| Données sources |
↓↓↓

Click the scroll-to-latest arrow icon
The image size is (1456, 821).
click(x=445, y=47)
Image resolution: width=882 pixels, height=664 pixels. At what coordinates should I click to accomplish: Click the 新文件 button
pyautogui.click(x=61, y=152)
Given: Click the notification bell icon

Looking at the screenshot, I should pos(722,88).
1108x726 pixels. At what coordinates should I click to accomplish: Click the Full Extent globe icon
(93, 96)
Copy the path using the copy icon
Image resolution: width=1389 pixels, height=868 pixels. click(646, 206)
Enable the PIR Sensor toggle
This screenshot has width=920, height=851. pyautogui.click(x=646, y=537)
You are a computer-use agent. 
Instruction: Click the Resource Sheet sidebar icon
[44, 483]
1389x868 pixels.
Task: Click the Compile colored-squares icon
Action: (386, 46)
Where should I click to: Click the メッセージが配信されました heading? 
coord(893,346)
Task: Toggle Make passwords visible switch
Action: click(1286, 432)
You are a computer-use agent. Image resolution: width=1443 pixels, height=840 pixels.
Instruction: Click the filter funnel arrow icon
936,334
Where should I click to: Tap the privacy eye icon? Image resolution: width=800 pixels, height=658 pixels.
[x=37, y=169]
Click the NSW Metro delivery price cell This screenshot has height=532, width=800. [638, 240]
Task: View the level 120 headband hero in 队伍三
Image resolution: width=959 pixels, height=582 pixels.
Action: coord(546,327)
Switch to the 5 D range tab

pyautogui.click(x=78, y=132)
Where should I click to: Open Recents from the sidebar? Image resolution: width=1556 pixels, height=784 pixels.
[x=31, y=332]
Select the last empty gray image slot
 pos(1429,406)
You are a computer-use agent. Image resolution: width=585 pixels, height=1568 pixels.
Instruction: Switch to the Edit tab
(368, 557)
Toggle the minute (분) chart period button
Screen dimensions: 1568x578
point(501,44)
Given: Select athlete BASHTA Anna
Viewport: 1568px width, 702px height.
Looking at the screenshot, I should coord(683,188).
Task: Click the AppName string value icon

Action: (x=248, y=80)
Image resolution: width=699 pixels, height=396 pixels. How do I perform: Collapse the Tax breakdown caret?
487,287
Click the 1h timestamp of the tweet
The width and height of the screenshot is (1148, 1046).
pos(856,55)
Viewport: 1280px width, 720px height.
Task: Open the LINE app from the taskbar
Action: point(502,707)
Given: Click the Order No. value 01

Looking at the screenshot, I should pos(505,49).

↑↑↑

| Votre tâche |
Reprenez toutes les lignes ci-dessus sous forme de liste numérotée, en omettant les lignes vides.

| Solution détaillée |
1. Click the scroll-to-latest arrow icon
2. The image size is (1456, 821).
3. click(x=445, y=47)
4. Image resolution: width=882 pixels, height=664 pixels. At what coordinates should I click to accomplish: Click the 新文件 button
5. pyautogui.click(x=61, y=152)
6. Given: Click the notification bell icon
7. Looking at the screenshot, I should pos(722,88).
8. 1108x726 pixels. At what coordinates should I click to accomplish: Click the Full Extent globe icon
9. (93, 96)
10. Copy the path using the copy icon
11. Image resolution: width=1389 pixels, height=868 pixels. click(646, 206)
12. Enable the PIR Sensor toggle
13. This screenshot has width=920, height=851. pyautogui.click(x=646, y=537)
14. You are a computer-use agent. 
15. Instruction: Click the Resource Sheet sidebar icon
16. [44, 483]
17. 1389x868 pixels.
18. Task: Click the Compile colored-squares icon
19. Action: (386, 46)
20. Where should I click to: Click the メッセージが配信されました heading? 
21. coord(893,346)
22. Task: Toggle Make passwords visible switch
23. Action: click(1286, 432)
24. You are a computer-use agent. Image resolution: width=1443 pixels, height=840 pixels.
25. Instruction: Click the filter funnel arrow icon
26. 936,334
27. Where should I click to: Tap the privacy eye icon? Image resolution: width=800 pixels, height=658 pixels.
28. [x=37, y=169]
29. Click the NSW Metro delivery price cell This screenshot has height=532, width=800. [638, 240]
30. Task: View the level 120 headband hero in 队伍三
31. Image resolution: width=959 pixels, height=582 pixels.
32. Action: coord(546,327)
33. Switch to the 5 D range tab
34. pyautogui.click(x=78, y=132)
35. Where should I click to: Open Recents from the sidebar? Image resolution: width=1556 pixels, height=784 pixels.
36. [x=31, y=332]
37. Select the last empty gray image slot
38.  pos(1429,406)
39. You are a computer-use agent. Image resolution: width=585 pixels, height=1568 pixels.
40. Instruction: Switch to the Edit tab
41. (368, 557)
42. Toggle the minute (분) chart period button
43. Screen dimensions: 1568x578
44. point(501,44)
45. Given: Select athlete BASHTA Anna
46. Viewport: 1568px width, 702px height.
47. Looking at the screenshot, I should coord(683,188).
48. Task: Click the AppName string value icon
49. Action: (x=248, y=80)
50. Image resolution: width=699 pixels, height=396 pixels. How do I perform: Collapse the Tax breakdown caret?
51. 487,287
52. Click the 1h timestamp of the tweet
53. The width and height of the screenshot is (1148, 1046).
54. pos(856,55)
55. Viewport: 1280px width, 720px height.
56. Task: Open the LINE app from the taskbar
57. Action: point(502,707)
58. Given: Click the Order No. value 01
59. Looking at the screenshot, I should pos(505,49).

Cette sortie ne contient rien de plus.